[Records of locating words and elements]
>> begin
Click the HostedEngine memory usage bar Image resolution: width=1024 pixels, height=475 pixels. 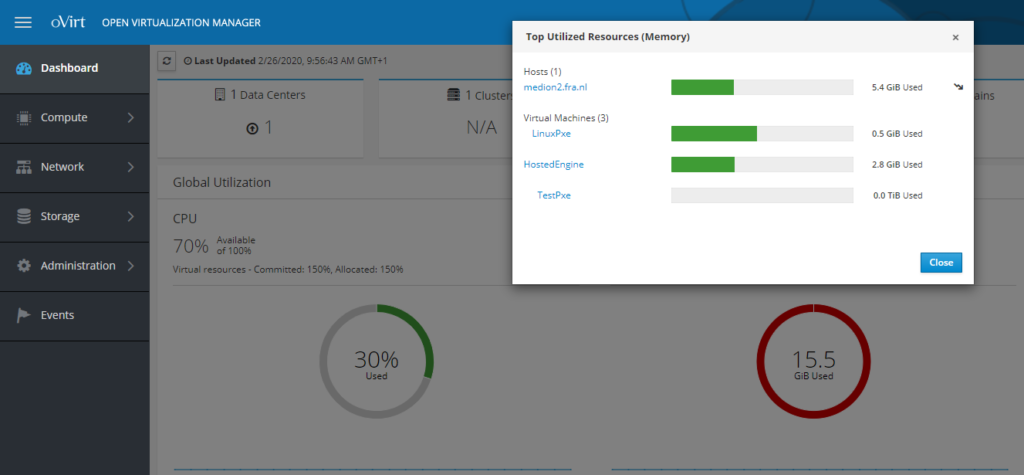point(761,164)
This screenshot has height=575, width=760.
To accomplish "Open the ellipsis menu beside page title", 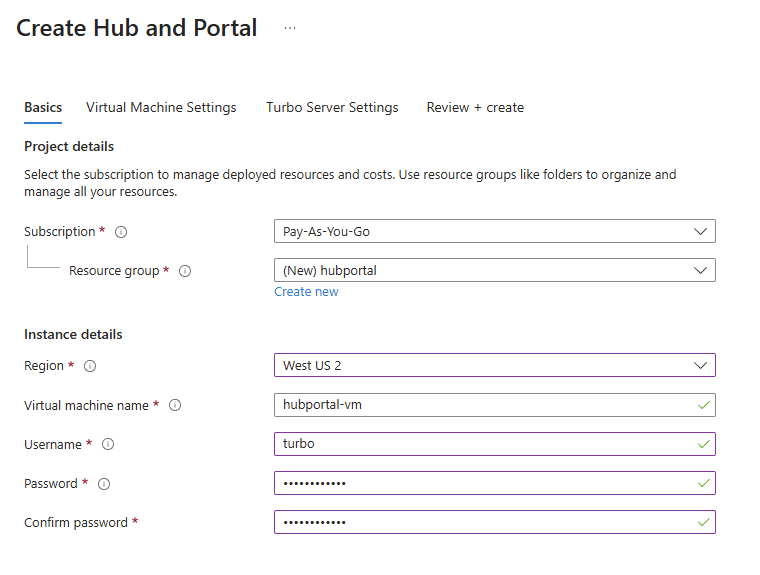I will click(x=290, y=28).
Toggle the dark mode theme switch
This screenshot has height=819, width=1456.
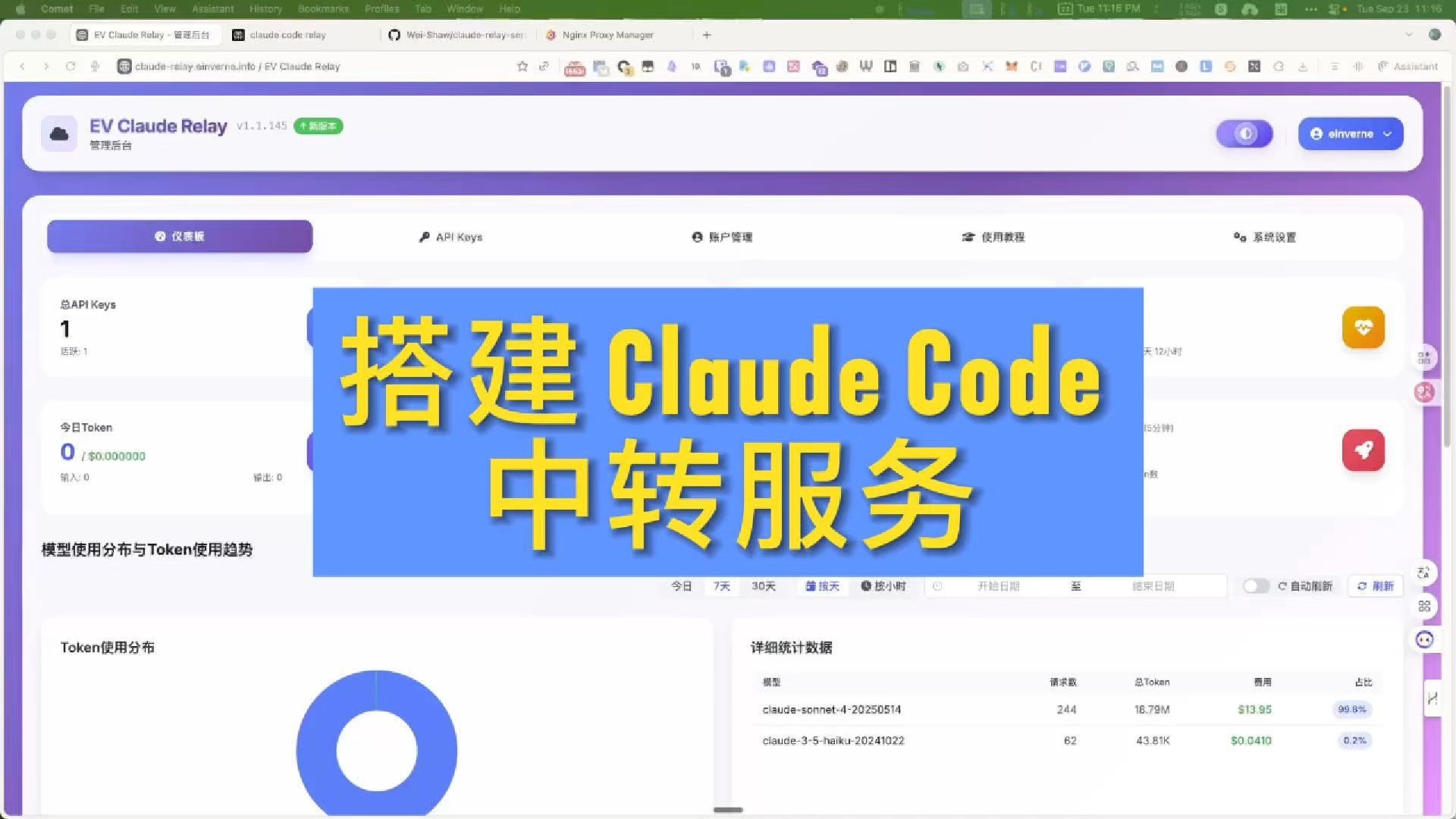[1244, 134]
>> end
• [Problem to work on]: Turn the records, starting at the line containing "Toggle the dark mode theme switch" and ending at the last line of the records, into a JSON list of strings with one string per line and blank lines omitted. Leave out the pictures.

• [Response for this exercise]:
[
  "Toggle the dark mode theme switch",
  "This screenshot has height=819, width=1456.",
  "[1244, 134]"
]